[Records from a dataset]
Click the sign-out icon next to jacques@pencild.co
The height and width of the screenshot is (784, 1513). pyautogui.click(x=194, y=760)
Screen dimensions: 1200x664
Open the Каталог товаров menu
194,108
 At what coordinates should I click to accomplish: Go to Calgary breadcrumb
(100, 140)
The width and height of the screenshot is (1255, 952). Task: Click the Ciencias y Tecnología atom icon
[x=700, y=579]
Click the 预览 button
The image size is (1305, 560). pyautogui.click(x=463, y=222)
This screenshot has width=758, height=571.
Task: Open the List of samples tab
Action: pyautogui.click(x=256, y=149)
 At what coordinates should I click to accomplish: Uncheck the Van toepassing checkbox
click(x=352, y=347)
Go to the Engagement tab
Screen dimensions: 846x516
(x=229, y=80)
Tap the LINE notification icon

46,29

> AIM: Please give these items again with "Screen dimensions" swapped for "Display size" throughout, leaving everything else unchanged.

> RESULT:
Click the sign-out icon next to jacques@pencild.co
The height and width of the screenshot is (784, 1513). pyautogui.click(x=194, y=760)
Display size: 1200x664
Open the Каталог товаров menu
194,108
 At what coordinates should I click to accomplish: Go to Calgary breadcrumb
(100, 140)
The width and height of the screenshot is (1255, 952). Task: Click the Ciencias y Tecnología atom icon
[x=700, y=579]
Click the 预览 button
The image size is (1305, 560). pyautogui.click(x=463, y=222)
This screenshot has width=758, height=571.
Task: Open the List of samples tab
Action: pyautogui.click(x=256, y=149)
 At what coordinates should I click to accomplish: Uncheck the Van toepassing checkbox
click(x=352, y=347)
Go to the Engagement tab
Display size: 846x516
(x=229, y=80)
Tap the LINE notification icon

46,29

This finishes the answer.